User supplied function that takes a matrix of samples (# samples x # features) and computes the output of the model for those samples.

maskerfunction or numpy.array or pandas.DataFrame or tokenizer

The function used to “mask” out hidden features of the form masker(mask, x). It takes a single input sample and a binary mask and returns a matrix of masked samples. These masked samples will then be evaluated using the model function and the outputs averaged. As a shortcut for the standard masking using by SHAP you can pass a background data matrix instead of a function and that matrix will be used for masking. Domain specific masking functions are available in shap such as shap.maksers.Image for images and shap.maskers.Text for text.

partition_treeNone or function or numpy.array

A hierarchical clustering of the input features represented by a matrix that follows the format used by scipy.cluster.hierarchy (see the notebooks_html/partition_explainer directory an example). If this is a function then the function produces a clustering matrix when given a single input example. If you are using a standard SHAP masker object then you can pass masker.clustering to use that masker’s built-in clustering of the features, or if partition_tree is None then masker.clustering will be used by default.

Examples

See Partition Explainer Examples

Methods

__init__(model, masker, *[, partition_tree, …])

Uses the Partition SHAP method to explain the output of any function.

explain(x, hierarchical, npartitions, …)

explain_row(*row_args, max_evals, …)

Explains a single row and returns the tuple (row_values, row_expected_values, row_mask_shapes).

hierarchical_shap_values(x[, npartitions, …])

owen(fm, f00, f11, npartitions, …)

Compute a nested set of recursive Owen values based on an ordering recursion.

owen3(x, npartitions, output_indexes, …)

Compute a nested set of recursive Owen values based on an ordering recursion.

owen4(x, npartitions, output_indexes, …)

Compute a nested set of recursive Owen values based on an ordered recursion of paried permutations.

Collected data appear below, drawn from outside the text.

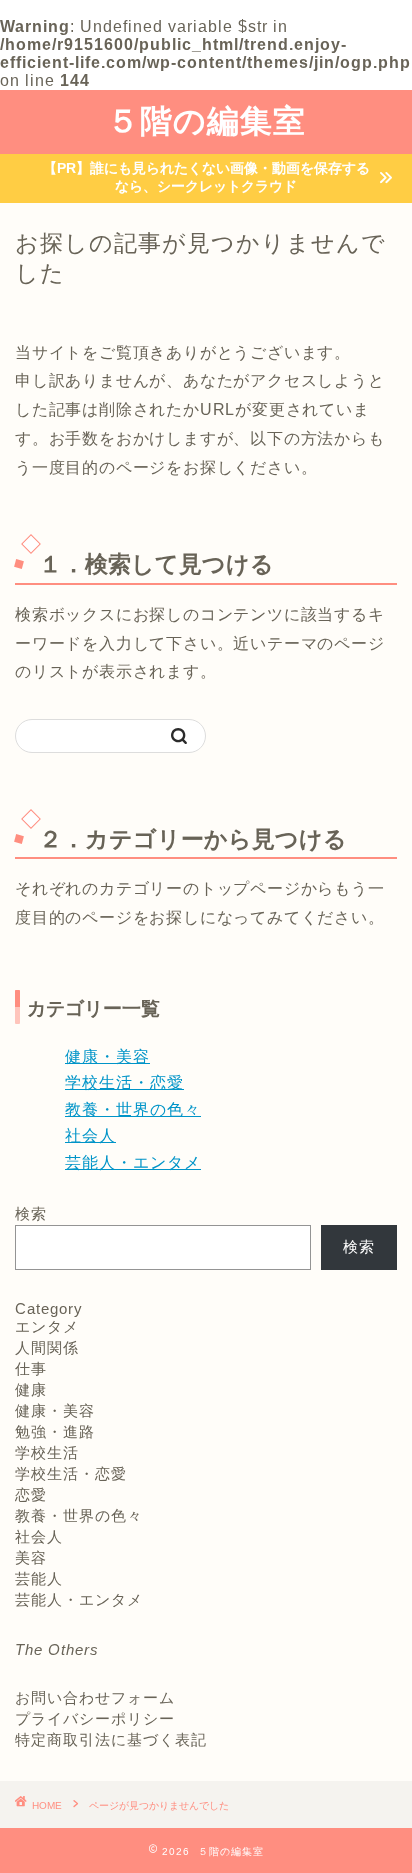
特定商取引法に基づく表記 (111, 1739)
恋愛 (31, 1494)
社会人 (90, 1135)
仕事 (31, 1368)
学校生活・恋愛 (124, 1082)
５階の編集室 (206, 120)
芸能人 (39, 1578)
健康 (31, 1389)
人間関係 (47, 1347)
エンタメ (47, 1326)
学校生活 (47, 1452)
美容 (31, 1557)
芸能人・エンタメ (133, 1162)
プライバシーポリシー (95, 1718)
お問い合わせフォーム (95, 1697)
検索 (31, 1213)
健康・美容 (107, 1056)
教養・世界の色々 (133, 1109)
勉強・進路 (55, 1431)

shap_values(x[, npartitions, …])

single_context_owen(x, npartitions, …)

Compute a nested set of recursive Owen values.

supports_model(model)

Determines if this explainer can handle the given model.

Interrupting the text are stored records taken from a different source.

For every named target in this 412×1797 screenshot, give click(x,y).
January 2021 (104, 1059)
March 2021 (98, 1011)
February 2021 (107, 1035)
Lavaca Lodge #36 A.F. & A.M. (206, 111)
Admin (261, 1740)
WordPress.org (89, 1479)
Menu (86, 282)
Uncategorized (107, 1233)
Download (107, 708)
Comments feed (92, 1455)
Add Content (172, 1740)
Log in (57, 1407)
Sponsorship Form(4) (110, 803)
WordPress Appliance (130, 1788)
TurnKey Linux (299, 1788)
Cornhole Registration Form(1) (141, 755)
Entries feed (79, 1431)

explain_row(*row_args, max_evals, main_effects, error_bounds, batch_size, outputs, silent)

Explains a single row and returns the tuple (row_values, row_expected_values, row_mask_shapes).

owen(fm, f00, f11, npartitions, output_indexes, fixed_context, batch_size, silent)

Compute a nested set of recursive Owen values based on an ordering recursion.

owen3(x, npartitions, output_indexes, hierarchical, context, batch_size, silent)

Compute a nested set of recursive Owen values based on an ordering recursion.

owen4(x, npartitions, output_indexes, interaction_tolerance, context, batch_size, silent)

Compute a nested set of recursive Owen values based on an ordered recursion of paried permutations.

TODO: This is not done yet, but when it is done it should outperform our current solution of just using the PermutationExplainer for tabular data.

single_context_owen(x, npartitions, output_indexes, interaction_tolerance, context, silent)

Compute a nested set of recursive Owen values.

static supports_model(model)

Determines if this explainer can handle the given model.

This is an abstract static method meant to be implemented by each subclass.